1964, als der erste Präsident der Europäischen Kommission, Walter Hallstein, als Ziel des europäischen Einigungsprojektes »die Überwindung der Nationen und die Organisation eines nachnationalen Europas«[1] und »am Ende eine Verfassung Europas als Netzwerk freier Regionen«[2] formulierte, stieß dieses Konzept noch auf eine relativ geringe Resonanz. Doch inzwischen haben sich die Zeiten geändert.

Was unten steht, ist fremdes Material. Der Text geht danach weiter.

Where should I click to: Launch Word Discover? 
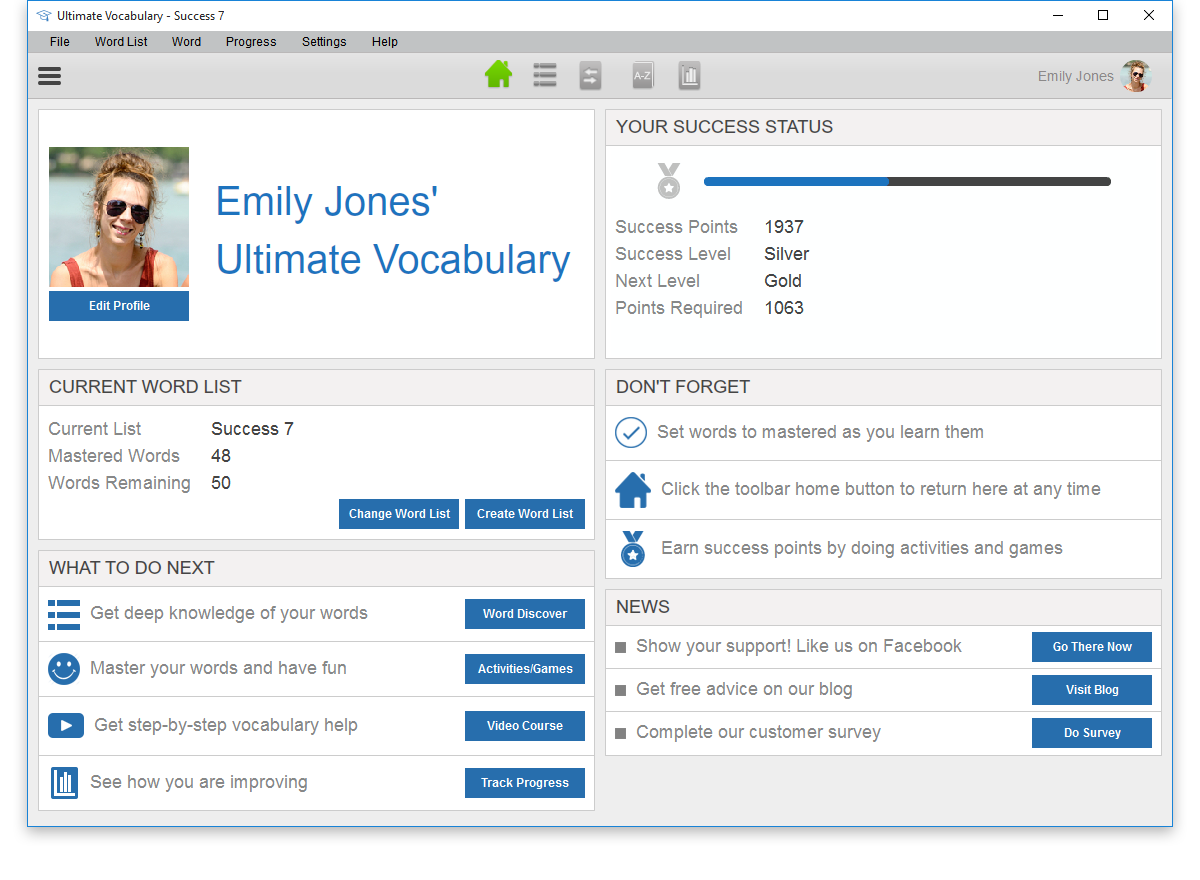tap(525, 614)

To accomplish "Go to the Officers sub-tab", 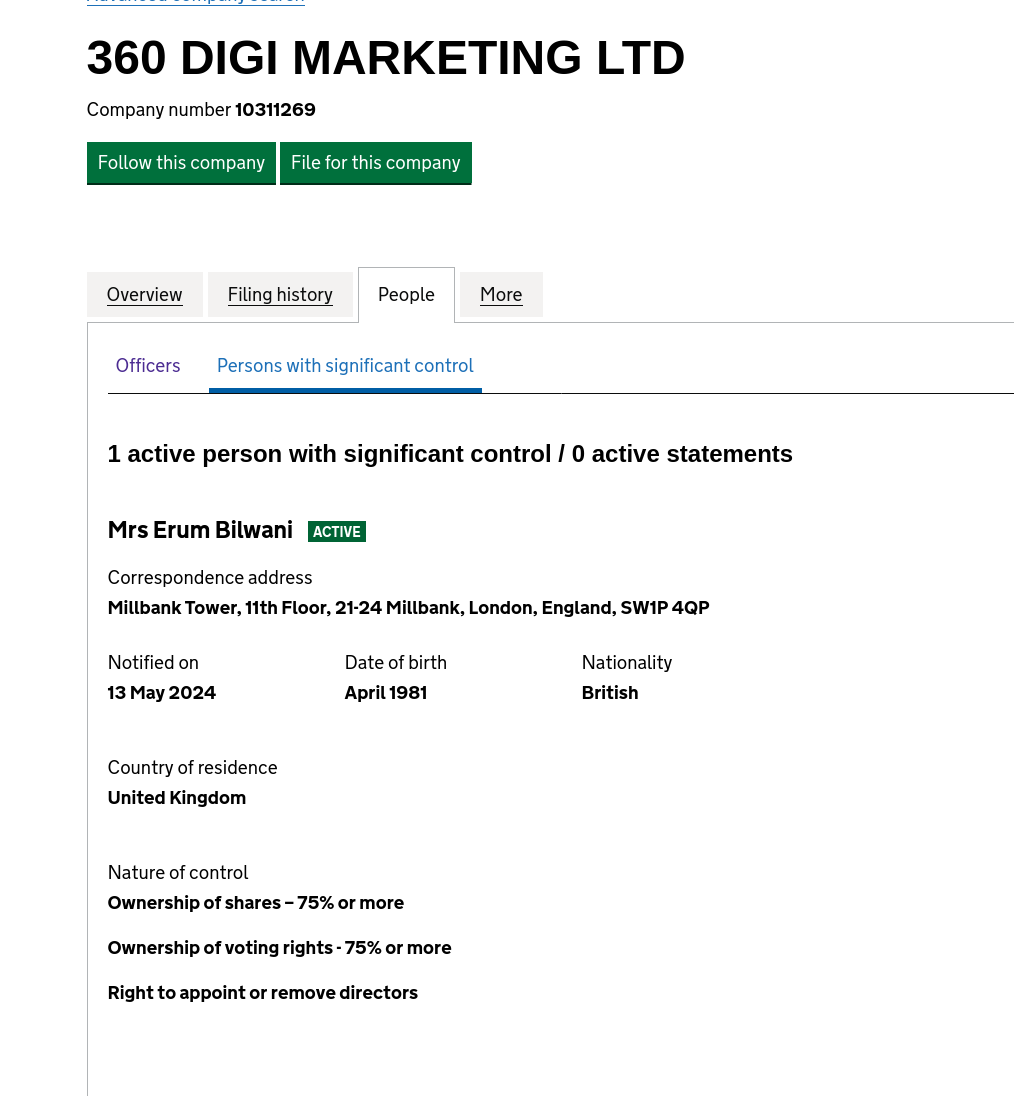I will tap(148, 366).
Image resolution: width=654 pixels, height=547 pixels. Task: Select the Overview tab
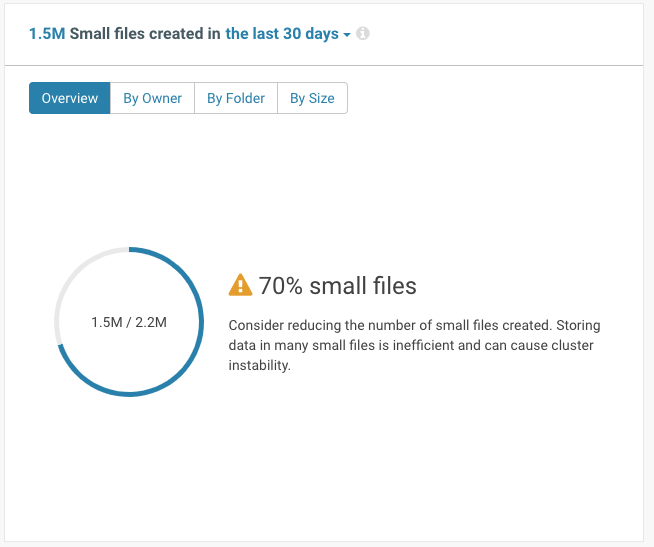[70, 98]
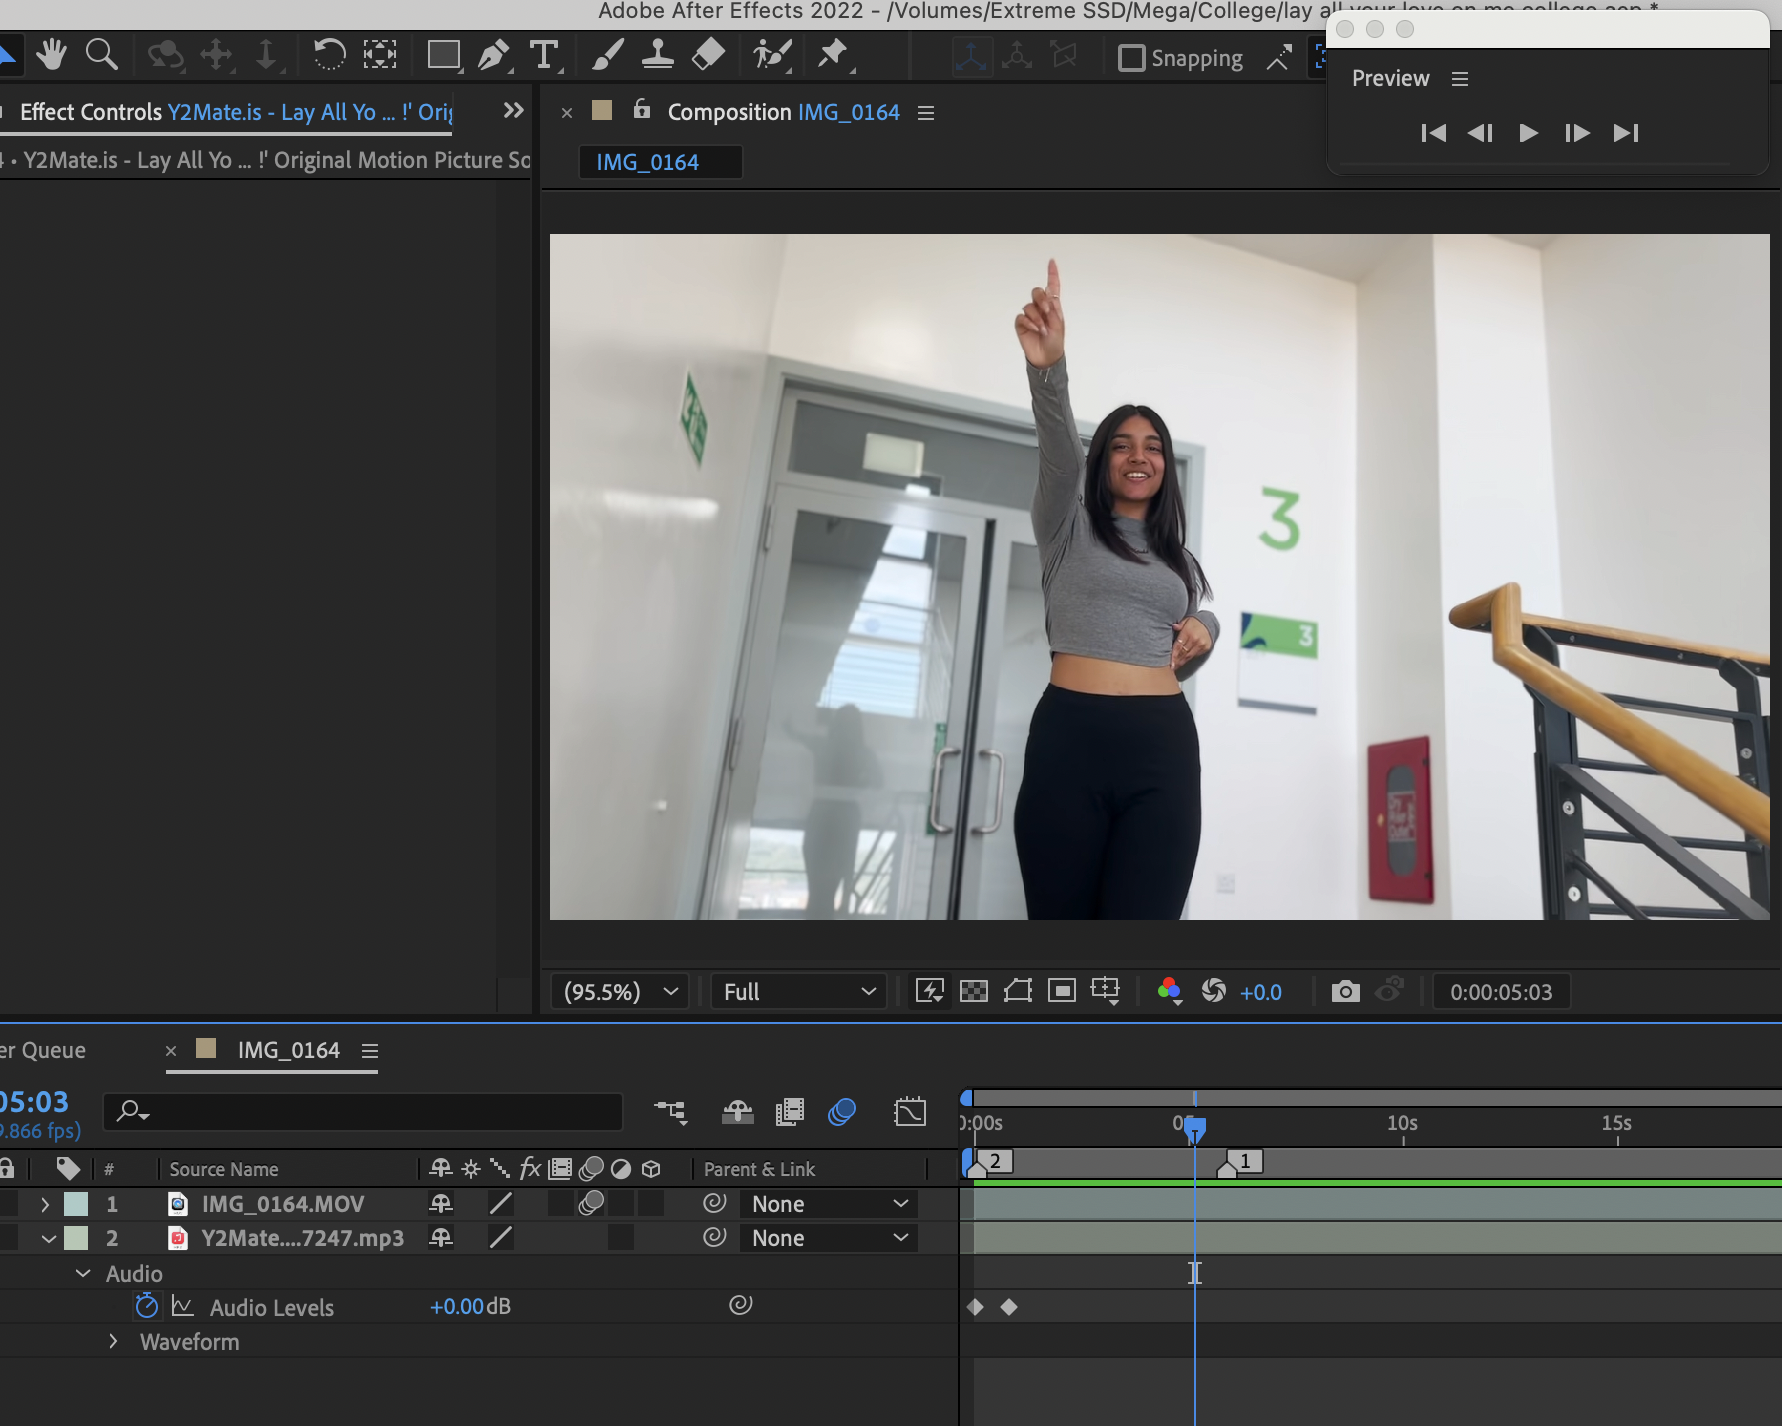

Die alte, geordnete und stabile Welt, wie sie bis zum Ende des Kalten Krieges Bestand hatte, existiert nicht mehr. Das Fundament des heute noch vorherrschenden politischen Systems – ein Modell des 19. Jahrhunderts zur Organisation von Nationalstaaten – beginnt zu bröckeln. Nach der Auflösung der Sowjetunion, Jugoslawiens und der Tschechoslowakei in den 1990er-Jahren sind jetzt auch in westeuropäischen Staaten Sezessionsbestrebungen auf dem Vormarsch. Die Regionalisten sehen die Abspaltung allerdings nicht als Selbstzweck, sondern lediglich als ultima ratio in ihrem Bestreben nach mehr Selbstbestimmung.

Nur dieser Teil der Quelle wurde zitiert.